Data current as of 8:55 AM ET on Aug 5, 2022. Prices and data via Messari.
Three Big Stories
🌞 Campaign for Ethereum Chain Split Post-Merge Gains Steam
Justin Sun, the founder of Tron and the permanent representative of Grenada to the World Trade Organization, announced his support this week for a contentious chain split after Ethereum’s Merge upgrade. Sun tweeted on Thursday, “We currently have more than 1 million #ETH. If #Ethereum hard fork succeeds, we will donate some forked #ETHW to #ETHW community and developers to build #ethereum ecosystem.” ETHW is the proposed ticker symbol for the competing version of Ethereum that stays on proof-of-work led primarily by a Chinese miner known as Chandler Guo (Editors Note: our head of research Alex Thorn prefers “Ethereum Cash” and ECH as the ticker, but he appears to be the only such proponent). Not much is known about Guo’s prominence in the Ethereum mining community or how much hashrate he operates as a self-proclaimed ETH miner. However, his initiative to support an Ethereum chain-split at the Merge has caught the attention and support of Sun. Consequently, the cryptocurrency exchange acquired by Sun, Poloniex, has announced they will be supporting ETHW as a tradable asset assuming Ethereum miners do dedicate hashpower to progressing the PoW version of Ethereum post-Merge. In addition, the dollar-pegged stablecoin created on Tron, USDD, will reportedly also be issued on the Guo’s ETHW chain. 
OUR TAKE: This week, we’re seeing the early beginnings of lobbying and social coordination in support of an Ethereum chain split post-Merge. As discussed in last week’s newsletter, the amount of support that can be garnered from exchanges, miners, and users for a competing version of the Ethereum blockchain after the Merge will be an important indicator of how long-lived and valuable such a network could become. Without much support, Ethereum PoW is unlikely to last any meaningful amount of time. For background, when a public blockchain forks into two different chains, holders of assets on the original chain pre-split receive the equivalent number of tokens on the new fork, essentially “doubling” their holdings. Concretely, if we see an ETHW chain live on post-Merge, all the accounts (and the private keys that control them), and all the tokens (both ETH and any other tokens) will exist simultaneously on both chains based on the ledger’s state at the point of chain split.
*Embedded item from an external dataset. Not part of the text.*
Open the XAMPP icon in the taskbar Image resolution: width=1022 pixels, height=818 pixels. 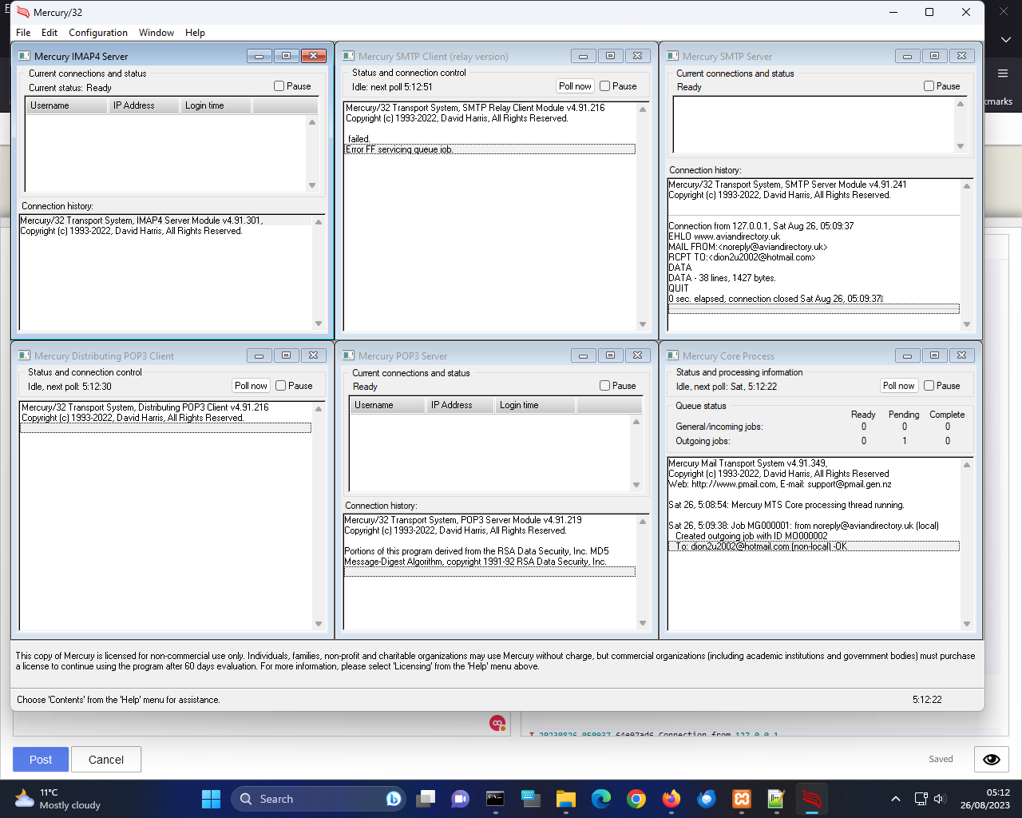(x=742, y=799)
This allows holders of coins to spin up ETHW wallets and access those versions of their coins. Though their holdings will double in native terms, the market value of tokens on each version will not be the same. Regardless of whether the ETHW chain exists, exists for a short period of time, or actually survives over the longer term, there is a high likelihood that all tokens on ETHW being immediately dumped by ETH holders shortly after the birth of the Ethereum PoW chain. Should a strong and persistent social coordination campaign in favor of ETHW take place between now and the expected date of the Merge, there is the possibility that miners considering redirecting their hashrate to Ethereum Classic may reconsider their strategy and perhaps support ETHW. Ultimately, the decision will come down to how profitable miners expect ETHW to become in comparison to ETC.
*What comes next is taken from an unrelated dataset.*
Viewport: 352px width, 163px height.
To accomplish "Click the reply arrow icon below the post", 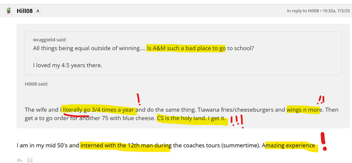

Ethereum core developers discussed timing for the Merge this week during another fortnightly ACD call. Full notes on the call here. Developers confirmed that they will pencil in a tentative date for activating the upgrade on mainnet shortly following the activation of the Merge on the Goerli testnet. Specifically, developers are indicating that after Goerli successfully merges to PoS, at that point they will set firmer date for mainnet activation. As background, Goerli is the third and final major testnet on which the Merge upgrade will be activated. Assuming the Goerli activation goes smoothly, there is a high likelihood that developers will plan for releasing the upgrade on mainnet Ethereum in mid-September. By September, it is expected that the impacts of Ethereum’s difficulty bomb will start to rear its head and steadily increase block times. For background on Ethereum’s difficulty bomb click here. As such, another important step in building legitimacy around Sun and Guo’s ETHW chain will be concrete planning around how to disable the difficulty bomb mechanism shortly following the chain’s launch. -CK
🕵️ Slope Wallet Compromises Thousands of Solana Users' Private Keys
Earlier this week, a vulnerability in a Solana self-custody wallet allowed the theft of millions of dollars of tokens from thousands of users. The attack began on Tuesday, rendering the crypto community in a state of constant angst as people rushed to uncover what was causing the exploit and who might be in danger. The fact that coins were stolen from wallets self-custodied by users is extremely rare and caused significant fear across the community as analysts attempted to learn the cause. This angst prompted many to rush to transfer all of their assets to the safety of a hardware wallet (which keeps private keys offline during transaction signing) as well as to centralized exchanges.

The attacker was able to drain funds from user wallets because they somehow obtained compromised private keys originally generated by Slope Wallet. With these private keys, the hacker was able to sign transactions transferring assets from the users’ wallets to their own wallets. Although a complete postmortem on the attack is still underway, the crypto community has come to some initial conclusions about how the exploit went down. In short, Slope Wallet (a browser-based, non-custodial crypto wallet) is the main culprit (not Phantom as initially guessed by some in the community). Specifically, any user who generated a wallet in the Slope app was vulnerable to the attack (including Phantom users who had imported a Slope-generated seed phrase instead of generating a new seed phrase).

The official Solana Status Twitter account said of the attack, "After an investigation by developers, ecosystem teams, and security auditors, it appears affected addresses were at one point created, imported, or used in Slope mobile wallet applications."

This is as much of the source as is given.